Com as mãos trêmulas, mas decidida, paro de me encarar no espelho. Visto uma blusa de linha preta, pego minha bolsa e vou para a sala. Prefiro não arriscar sair com o meu carro — meu pai pode notar. Em vez disso, ligo para a central de táxis, aliviada quando o veículo chega em poucos minutos.
O trajeto é longo. Parto da zona Norte, um bairro de classe média, para o extremo oposto na zona Sul, onde Daniel mora. É um lugar que só conheço de nome, nunca estive lá. Quando o táxi finalmente para, sinto o impacto imediato do cenário: ruas escuras, lixo espalhado, muros cobertos de pichações. O contraste me assusta, mas não o suficiente para me fazer voltar atrás.
— Tem certeza de que é aqui? — pergunta o taxista, percebendo minha hesitação.
— Sim, é aqui mesmo. Obrigada — respondo, tentando parecer confiante.
Ele oferece esperar, mas eu recuso. Pago a corrida e desço do carro. Na rua sem saída, bandeirinhas coloridas balançam ao vento, lembrança de alguma festa junina.
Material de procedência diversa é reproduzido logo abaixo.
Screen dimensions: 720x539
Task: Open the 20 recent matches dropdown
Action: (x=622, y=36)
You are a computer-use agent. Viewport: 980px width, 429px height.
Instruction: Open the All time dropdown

Caixas de som tocam uma música suave de David Bowie. As mesas e cadeiras espalhadas estão vazias, mas há grupos de jovens por toda parte, todos vestidos de forma casual: jeans desgastados, camisetas soltas, minissaias. Sinto-me deslocada, uma intrusa.
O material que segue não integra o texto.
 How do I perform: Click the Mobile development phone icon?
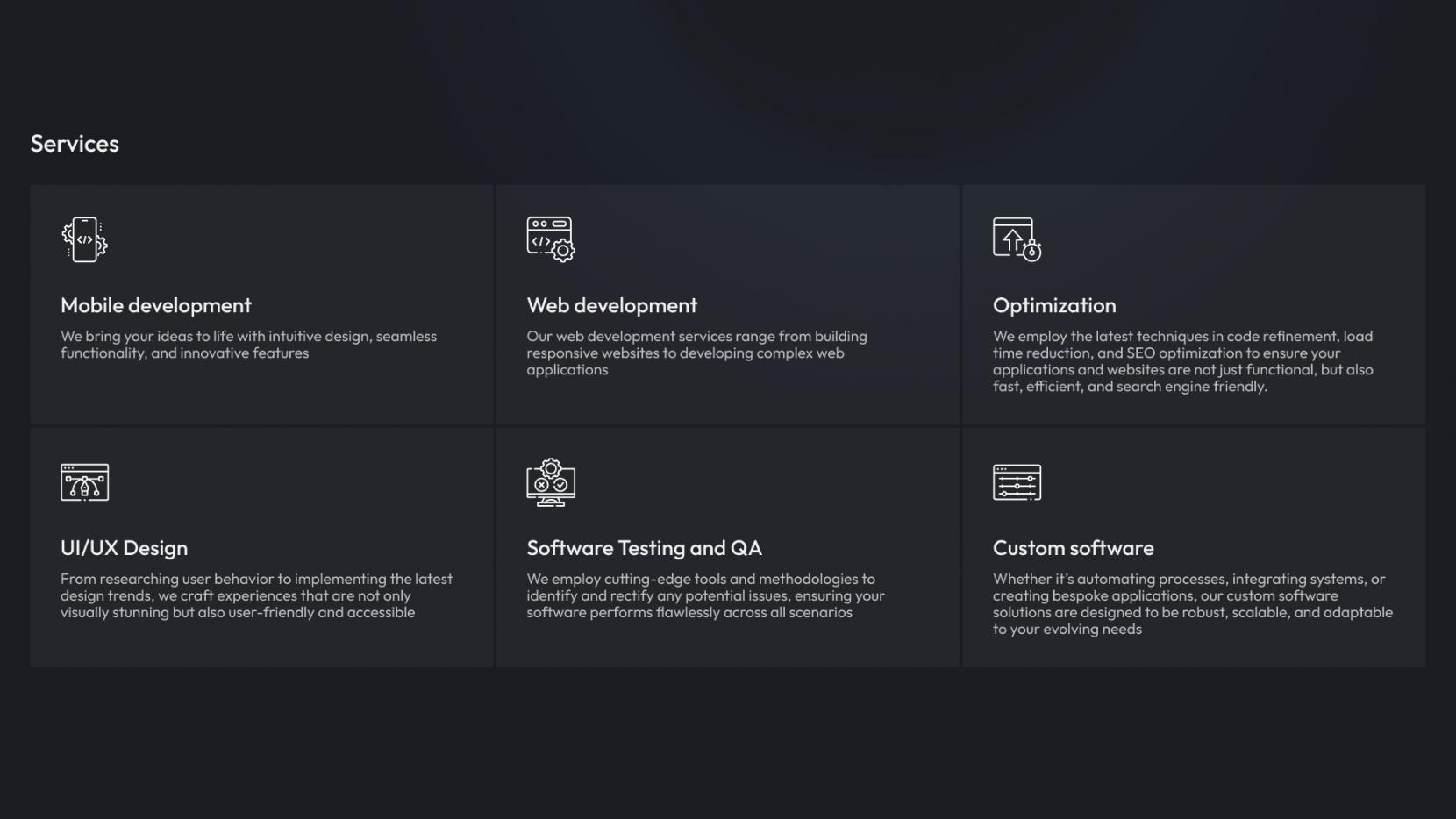pos(84,239)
Olho ao redor, tentando encontrar uma familiaridade que me acalme, mas só vejo estranhos até que finalmente o avisto. Daniel está afastado, encostado na parede de uma casa que presumo ser a dele. Ele veste um jeans folgado e, apesar do frio, está sem camisa. Seu peito tatuado exibe uma águia de asas abertas, como se estivesse prestes a atacar. Engulo em seco e quase dou meia-volta, mas ele me vê. Seus olhos se arregalam, surpresos.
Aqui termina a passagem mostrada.